1 Leo Tolstoy, “A Confession” in A Confession and Other Religious Writings, trans. Jane Kentish (London: Penguin, 1987) 77-78.
2 Thomas Sheehan, Making Sense of Heidegger: A Paradigm Shift (London: Rowman and Littlefield, 2015) 116.
3 Plato, Republic, trans. G.M.A. Grube, rev. C.D.C Reeve, in Plato: Complete Works, ed. John M. Cooper (Indianapolis: Hackett, 1997) 507e.
4 Dreyfus, “Heidegger’s Ontology of Art”, 409. Insertion mine.
5 Richard Polt, The Emergency of Being: On Heidegger’s Contributions to Philosophy (Ithaca: Cornell University Press, 2006) 146.
6 Polt, The Emergency of Being, 144.
7 Katherine Withy, Heidegger on Being Self-Concealing (Oxford: Oxford University Press, 2022).

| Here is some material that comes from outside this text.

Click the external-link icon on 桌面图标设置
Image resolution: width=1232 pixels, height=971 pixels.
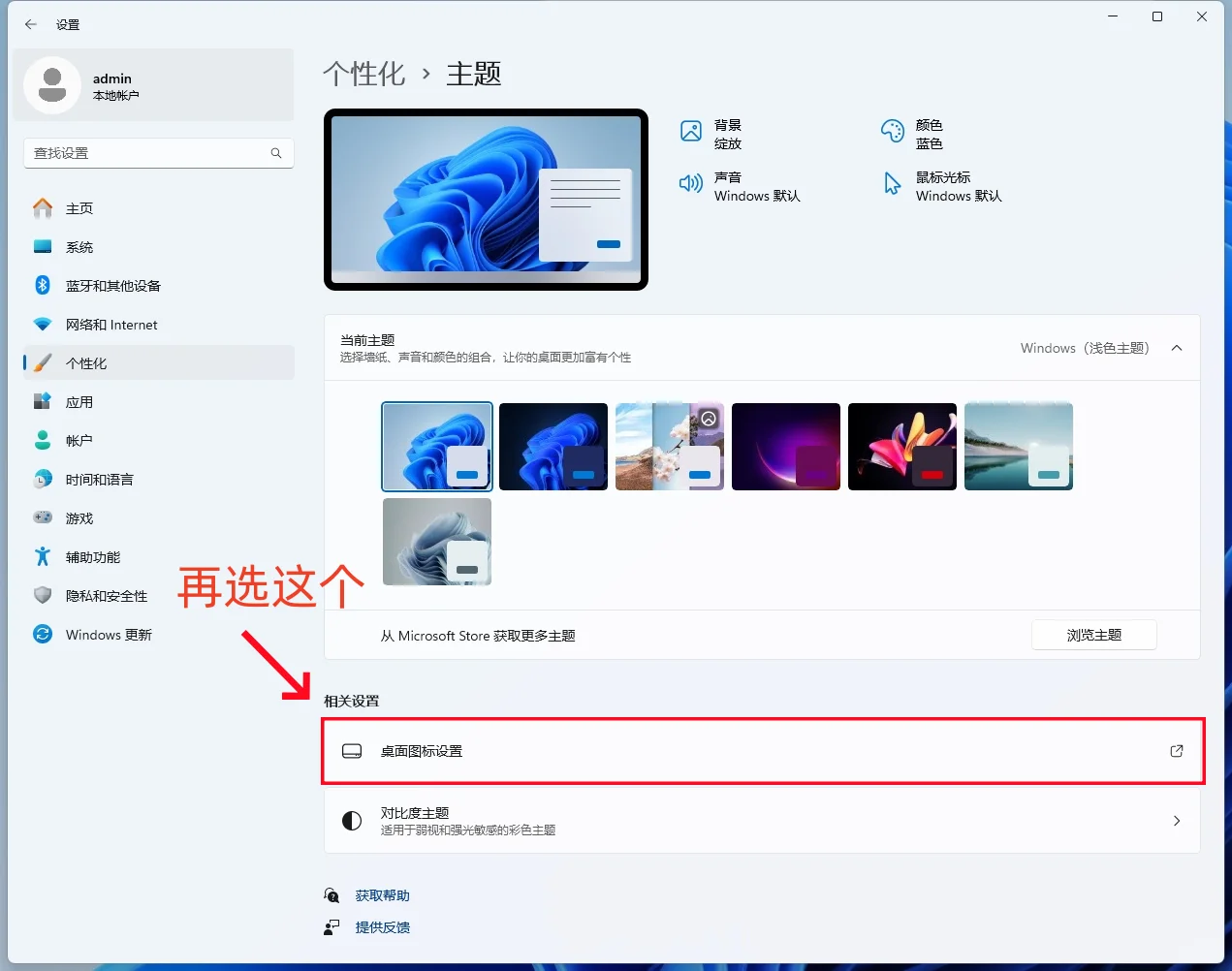(x=1176, y=750)
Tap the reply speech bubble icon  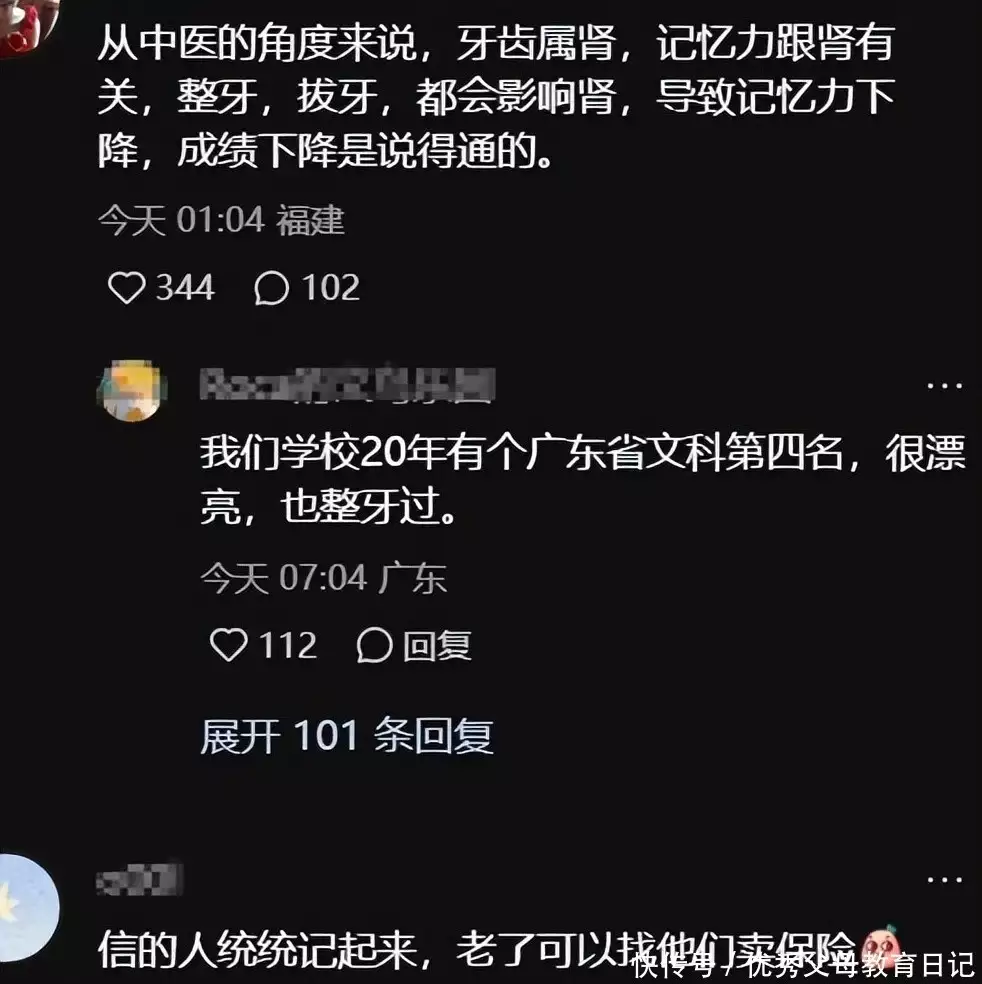[375, 644]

8 I am simplifying here and throughout. I argue in “The Trouble with the Ontological Difference” (in The Cambridge Critical Guide to Being and Time, ed. Aaron James Wendland (Cambridge: Cambridge University Press, forthcoming) that the ontological difference distinguishes between being, on the one hand, and entities as such and as a whole (rather than any particular entity), on the other. I argue in Heidegger on Being Self-Concealing that being is the manifestness of entities as such and as a whole. For the sake of simplicity, my formulations here are not sensitive to the complexities of these arguments.
9 Formulated by Miguel de Beistegui, in Heidegger and the Political: Dystopias (London: Routledge, 1998) 132.
10 https://www.instagram.com/monstarnz/
‘Entities’ substituted for ‘beings’ in all translations.